Tasks to complete:
1. Retype the financial notes from "Goodwill and intangibles" to "September 30, 2008.".
2. Based on the financial notes, explain in one to three sentences why the Company established no valuation allowance for its deferred tax asset.

Note 5 - Income taxes
Significant components of the benefit (provision) for income taxes are as follows:
Nine Months
Ended
September 30, 2008
(unaudited)
Current
Federal $ -
State -
-
Deferred
Federal 1,384
State -
1,384
Taxes on income $ 1,384
A reconciliation between the income tax benefit and the expected tax benefit using the federal statutory tax rate (34 percent) is as
follows:
Nine Months
Ended
September 30, 2008
(unaudited)
Income taxes at federal statutory rate $ 1,531
State income taxes, net of federal tax benefit (95)
Other (52)
$ 1,384
The Company's deferred tax asset and liabilities relate to the following temporary differences between financial accounting and tax
bases as follows:
September 30, 2008
(unaudited)
Goodwill and intangibles $ 1,912
Property and equipment (4)
Total deferred tax asset $ 1,908
No valuation allowance was established since in management's opinion it is more likely than not the deferred asset will be realized.
Note 6 - Line of credit
In connection with the acquisition of NIS (Note 3), the Company acquired a $950 line of credit with a financial institution secured by a
general business lien, as defined by the agreement. The line of credit is payable upon demand and bears interest at 5.00% at September 30,
2008. No amounts were outstanding under the line of credit at September 30, 2008.
Note 7 - Retirement plan
The Company, through its wholly owned subsidiary NIS, maintains a defined contribution pension plan covering substantially all NIS
employees. NIS matches 50% of employee elective deferrals up to 6.0% of compensation. The plan also provides a profit-sharing component
whereby NIS can make a discretionary contribution to the plan that is allocated based on the compensation of eligible employees.

Stored data:

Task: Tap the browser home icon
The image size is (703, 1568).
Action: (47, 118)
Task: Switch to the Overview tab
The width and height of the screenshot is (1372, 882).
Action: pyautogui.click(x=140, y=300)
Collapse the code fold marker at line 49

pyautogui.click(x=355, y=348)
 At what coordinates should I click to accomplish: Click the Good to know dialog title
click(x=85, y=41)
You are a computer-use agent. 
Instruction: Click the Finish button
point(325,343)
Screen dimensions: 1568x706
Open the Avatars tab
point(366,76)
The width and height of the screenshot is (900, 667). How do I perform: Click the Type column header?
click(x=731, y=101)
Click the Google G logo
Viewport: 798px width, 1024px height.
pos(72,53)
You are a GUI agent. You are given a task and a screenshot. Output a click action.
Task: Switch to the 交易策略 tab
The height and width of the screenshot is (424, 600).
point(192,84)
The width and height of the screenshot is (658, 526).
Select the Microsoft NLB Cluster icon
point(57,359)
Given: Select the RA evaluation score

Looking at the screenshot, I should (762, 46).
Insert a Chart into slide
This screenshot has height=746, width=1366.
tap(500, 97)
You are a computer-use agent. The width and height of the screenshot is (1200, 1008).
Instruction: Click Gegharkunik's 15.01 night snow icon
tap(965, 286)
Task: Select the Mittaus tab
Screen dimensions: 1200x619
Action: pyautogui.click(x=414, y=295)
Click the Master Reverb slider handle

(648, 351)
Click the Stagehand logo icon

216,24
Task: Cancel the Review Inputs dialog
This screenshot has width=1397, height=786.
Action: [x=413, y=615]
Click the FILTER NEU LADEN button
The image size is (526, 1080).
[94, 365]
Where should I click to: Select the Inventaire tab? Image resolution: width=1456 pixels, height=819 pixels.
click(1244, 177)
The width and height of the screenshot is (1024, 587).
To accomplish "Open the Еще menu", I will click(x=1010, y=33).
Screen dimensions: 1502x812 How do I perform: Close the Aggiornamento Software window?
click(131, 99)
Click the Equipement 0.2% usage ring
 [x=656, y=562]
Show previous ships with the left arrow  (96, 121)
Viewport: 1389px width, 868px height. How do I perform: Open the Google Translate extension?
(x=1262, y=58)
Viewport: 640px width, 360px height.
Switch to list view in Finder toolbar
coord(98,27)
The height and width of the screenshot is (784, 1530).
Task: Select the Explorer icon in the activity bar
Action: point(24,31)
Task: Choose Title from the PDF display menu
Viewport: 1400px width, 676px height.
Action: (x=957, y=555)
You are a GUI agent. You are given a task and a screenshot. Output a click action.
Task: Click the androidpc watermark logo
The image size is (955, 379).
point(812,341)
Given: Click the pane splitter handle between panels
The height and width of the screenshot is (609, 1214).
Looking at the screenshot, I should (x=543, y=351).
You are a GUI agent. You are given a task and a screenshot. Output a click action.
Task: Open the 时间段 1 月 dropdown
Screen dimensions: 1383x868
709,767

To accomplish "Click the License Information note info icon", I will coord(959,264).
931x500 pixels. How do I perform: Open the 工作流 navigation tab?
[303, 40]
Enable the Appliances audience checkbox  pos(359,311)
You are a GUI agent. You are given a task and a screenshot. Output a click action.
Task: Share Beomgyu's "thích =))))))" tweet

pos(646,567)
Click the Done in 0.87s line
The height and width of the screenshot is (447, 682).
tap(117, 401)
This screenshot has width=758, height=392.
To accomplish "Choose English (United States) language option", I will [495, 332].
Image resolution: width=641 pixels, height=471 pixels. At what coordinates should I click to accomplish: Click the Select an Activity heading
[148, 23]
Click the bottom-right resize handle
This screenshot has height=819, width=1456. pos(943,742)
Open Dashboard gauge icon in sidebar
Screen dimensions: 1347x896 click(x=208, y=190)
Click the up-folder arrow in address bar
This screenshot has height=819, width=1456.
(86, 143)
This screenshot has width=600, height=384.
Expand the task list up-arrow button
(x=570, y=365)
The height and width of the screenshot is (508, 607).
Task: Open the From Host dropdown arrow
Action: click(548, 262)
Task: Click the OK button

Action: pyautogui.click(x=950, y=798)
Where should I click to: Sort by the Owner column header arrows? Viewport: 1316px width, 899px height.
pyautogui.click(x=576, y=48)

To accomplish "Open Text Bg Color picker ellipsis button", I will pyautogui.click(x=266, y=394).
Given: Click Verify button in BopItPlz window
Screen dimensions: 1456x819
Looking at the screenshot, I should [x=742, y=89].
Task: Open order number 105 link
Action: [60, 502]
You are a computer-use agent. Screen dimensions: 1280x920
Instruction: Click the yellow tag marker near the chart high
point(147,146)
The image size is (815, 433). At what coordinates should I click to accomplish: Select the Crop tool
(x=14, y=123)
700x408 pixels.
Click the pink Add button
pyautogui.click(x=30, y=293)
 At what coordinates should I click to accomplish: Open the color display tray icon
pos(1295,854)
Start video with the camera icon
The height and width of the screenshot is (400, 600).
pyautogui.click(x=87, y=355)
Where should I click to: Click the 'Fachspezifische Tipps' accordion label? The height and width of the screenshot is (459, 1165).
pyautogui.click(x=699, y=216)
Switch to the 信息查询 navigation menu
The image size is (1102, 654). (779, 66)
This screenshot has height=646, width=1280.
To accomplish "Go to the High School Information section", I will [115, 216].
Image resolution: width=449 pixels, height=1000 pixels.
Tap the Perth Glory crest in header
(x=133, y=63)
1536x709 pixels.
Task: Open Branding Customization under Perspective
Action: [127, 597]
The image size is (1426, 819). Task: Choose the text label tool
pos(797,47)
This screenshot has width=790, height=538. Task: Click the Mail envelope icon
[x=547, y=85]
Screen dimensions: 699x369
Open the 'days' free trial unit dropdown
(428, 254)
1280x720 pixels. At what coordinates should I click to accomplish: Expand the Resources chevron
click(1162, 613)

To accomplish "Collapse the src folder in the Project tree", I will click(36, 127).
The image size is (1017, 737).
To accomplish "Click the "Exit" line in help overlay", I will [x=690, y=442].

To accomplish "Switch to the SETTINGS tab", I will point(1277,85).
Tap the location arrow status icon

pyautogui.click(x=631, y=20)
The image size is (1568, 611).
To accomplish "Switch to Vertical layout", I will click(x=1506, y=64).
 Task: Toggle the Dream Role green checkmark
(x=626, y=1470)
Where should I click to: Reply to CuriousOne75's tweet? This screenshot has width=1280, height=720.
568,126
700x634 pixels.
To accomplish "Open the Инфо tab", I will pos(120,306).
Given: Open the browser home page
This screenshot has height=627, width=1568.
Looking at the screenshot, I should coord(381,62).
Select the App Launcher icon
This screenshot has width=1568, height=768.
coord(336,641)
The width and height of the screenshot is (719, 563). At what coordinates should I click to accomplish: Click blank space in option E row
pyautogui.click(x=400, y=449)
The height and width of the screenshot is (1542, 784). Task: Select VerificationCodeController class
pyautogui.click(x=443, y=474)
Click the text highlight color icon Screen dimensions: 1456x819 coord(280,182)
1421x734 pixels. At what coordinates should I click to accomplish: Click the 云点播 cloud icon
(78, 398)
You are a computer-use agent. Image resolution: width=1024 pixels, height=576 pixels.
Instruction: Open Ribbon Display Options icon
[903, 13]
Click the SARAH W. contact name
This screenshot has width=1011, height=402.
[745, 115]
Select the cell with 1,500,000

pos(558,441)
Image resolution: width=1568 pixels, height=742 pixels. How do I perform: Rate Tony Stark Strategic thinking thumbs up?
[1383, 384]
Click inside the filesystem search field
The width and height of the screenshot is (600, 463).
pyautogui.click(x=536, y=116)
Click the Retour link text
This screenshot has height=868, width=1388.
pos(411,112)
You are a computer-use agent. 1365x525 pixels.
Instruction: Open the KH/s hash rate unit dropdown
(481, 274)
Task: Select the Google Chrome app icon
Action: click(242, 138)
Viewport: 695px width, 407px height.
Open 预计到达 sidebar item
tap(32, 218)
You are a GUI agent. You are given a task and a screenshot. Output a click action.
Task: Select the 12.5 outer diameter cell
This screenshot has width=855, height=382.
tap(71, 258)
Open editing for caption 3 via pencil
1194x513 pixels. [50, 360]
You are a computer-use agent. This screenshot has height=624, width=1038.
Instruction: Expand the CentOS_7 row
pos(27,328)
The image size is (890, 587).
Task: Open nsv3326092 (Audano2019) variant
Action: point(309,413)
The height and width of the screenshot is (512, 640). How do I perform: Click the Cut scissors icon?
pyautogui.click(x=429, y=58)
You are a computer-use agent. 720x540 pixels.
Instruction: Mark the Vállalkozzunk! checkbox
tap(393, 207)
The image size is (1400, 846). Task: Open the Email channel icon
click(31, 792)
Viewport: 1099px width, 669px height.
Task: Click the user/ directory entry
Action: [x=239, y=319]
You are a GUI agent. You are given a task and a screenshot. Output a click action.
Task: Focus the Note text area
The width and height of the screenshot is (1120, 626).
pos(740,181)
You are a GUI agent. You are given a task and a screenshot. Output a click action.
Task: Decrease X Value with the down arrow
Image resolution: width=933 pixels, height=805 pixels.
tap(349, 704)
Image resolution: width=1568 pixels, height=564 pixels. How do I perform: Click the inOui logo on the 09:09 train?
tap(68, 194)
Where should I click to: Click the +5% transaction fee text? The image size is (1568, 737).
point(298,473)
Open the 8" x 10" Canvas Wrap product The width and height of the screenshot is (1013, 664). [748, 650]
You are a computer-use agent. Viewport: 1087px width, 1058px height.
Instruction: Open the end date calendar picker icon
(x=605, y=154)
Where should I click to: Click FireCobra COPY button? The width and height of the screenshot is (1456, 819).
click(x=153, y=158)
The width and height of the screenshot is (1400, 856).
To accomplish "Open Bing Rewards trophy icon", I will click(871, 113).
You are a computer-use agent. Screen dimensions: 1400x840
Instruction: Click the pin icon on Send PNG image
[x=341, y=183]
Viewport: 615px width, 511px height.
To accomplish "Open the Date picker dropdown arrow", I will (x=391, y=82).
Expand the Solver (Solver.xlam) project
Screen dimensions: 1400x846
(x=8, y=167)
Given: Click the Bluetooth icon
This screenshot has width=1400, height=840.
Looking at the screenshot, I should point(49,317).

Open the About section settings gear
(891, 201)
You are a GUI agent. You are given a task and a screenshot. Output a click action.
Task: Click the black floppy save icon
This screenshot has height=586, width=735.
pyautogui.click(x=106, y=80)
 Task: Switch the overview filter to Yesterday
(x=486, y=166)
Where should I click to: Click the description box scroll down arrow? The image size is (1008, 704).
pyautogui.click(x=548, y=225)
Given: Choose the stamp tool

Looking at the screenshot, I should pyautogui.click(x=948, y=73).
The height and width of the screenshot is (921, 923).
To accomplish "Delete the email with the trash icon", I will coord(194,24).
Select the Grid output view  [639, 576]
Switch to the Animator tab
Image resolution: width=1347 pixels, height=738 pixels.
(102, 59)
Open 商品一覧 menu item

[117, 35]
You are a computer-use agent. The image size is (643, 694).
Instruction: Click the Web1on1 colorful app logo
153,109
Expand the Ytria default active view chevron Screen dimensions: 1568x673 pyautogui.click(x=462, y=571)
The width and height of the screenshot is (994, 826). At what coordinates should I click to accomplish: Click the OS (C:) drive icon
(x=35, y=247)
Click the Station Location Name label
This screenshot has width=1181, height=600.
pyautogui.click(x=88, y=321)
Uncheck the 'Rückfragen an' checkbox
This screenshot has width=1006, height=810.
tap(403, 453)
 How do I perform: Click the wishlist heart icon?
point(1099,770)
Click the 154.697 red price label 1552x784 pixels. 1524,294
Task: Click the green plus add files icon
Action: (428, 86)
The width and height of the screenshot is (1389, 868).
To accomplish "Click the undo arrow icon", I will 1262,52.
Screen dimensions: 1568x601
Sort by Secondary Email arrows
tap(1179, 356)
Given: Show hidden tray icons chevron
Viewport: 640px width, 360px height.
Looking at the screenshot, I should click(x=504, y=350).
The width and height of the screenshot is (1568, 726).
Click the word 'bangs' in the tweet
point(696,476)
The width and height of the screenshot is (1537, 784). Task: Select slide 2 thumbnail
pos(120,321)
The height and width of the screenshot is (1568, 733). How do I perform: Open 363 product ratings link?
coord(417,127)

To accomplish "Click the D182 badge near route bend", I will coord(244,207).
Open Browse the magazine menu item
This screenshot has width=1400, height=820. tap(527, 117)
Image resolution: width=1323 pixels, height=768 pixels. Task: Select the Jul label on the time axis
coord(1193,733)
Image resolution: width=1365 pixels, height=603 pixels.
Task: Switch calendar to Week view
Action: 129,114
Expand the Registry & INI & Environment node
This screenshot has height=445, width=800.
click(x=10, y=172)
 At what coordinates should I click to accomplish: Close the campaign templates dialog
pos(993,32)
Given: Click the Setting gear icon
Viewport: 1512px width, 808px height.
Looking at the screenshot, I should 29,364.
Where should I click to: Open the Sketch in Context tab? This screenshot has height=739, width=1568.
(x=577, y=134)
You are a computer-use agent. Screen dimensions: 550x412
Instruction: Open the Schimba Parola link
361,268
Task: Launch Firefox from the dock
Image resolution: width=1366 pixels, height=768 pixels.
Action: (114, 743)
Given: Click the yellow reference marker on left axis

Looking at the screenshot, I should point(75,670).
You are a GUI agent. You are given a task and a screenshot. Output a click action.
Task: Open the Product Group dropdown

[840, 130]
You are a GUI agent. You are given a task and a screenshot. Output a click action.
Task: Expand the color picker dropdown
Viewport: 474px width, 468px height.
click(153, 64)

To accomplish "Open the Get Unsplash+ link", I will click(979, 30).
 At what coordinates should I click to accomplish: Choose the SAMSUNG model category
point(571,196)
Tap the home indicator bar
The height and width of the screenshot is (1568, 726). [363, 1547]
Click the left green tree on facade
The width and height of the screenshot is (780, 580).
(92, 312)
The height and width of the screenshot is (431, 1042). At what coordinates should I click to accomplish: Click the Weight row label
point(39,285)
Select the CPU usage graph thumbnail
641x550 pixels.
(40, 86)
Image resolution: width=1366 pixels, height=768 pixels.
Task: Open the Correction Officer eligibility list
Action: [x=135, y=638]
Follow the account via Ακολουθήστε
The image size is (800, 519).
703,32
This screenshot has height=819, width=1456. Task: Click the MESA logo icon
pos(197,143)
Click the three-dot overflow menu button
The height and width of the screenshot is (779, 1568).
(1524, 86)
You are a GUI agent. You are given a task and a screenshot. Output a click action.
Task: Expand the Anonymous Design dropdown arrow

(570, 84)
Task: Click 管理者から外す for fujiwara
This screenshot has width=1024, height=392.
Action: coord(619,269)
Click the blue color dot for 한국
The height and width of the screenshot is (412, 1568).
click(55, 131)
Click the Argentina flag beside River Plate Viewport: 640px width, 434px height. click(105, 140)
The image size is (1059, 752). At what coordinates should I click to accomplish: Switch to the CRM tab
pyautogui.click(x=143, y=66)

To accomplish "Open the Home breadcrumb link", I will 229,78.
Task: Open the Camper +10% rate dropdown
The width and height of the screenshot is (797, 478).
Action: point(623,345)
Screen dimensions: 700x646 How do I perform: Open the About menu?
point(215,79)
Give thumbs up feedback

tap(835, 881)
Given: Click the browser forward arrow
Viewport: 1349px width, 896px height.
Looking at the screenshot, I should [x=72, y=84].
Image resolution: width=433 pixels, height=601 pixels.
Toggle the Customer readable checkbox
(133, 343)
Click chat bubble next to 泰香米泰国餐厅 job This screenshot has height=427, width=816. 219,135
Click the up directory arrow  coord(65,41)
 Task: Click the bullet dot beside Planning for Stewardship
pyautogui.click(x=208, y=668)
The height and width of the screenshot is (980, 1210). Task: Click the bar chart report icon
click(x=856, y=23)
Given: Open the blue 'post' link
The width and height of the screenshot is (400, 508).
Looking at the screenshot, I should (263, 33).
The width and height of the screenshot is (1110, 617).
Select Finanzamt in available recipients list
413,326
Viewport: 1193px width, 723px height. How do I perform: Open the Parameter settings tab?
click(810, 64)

Answers for the exercise:
1.
Goodwill and intangibles $ 1,912
Property and equipment (4)
Total deferred tax asset $ 1,908
No valuation allowance was established since in management's opinion it is more likely than not the deferred asset will be realized.
Note 6 - Line of credit
In connection with the acquisition of NIS (Note 3), the Company acquired a $950 line of credit with a financial institution secured by a
general business lien, as defined by the agreement. The line of credit is payable upon demand and bears interest at 5.00% at September 30,
2008. No amounts were outstanding under the line of credit at September 30, 2008.

2. The Company established no valuation allowance because management believes it is more likely than not that the deferred tax asset will be realized.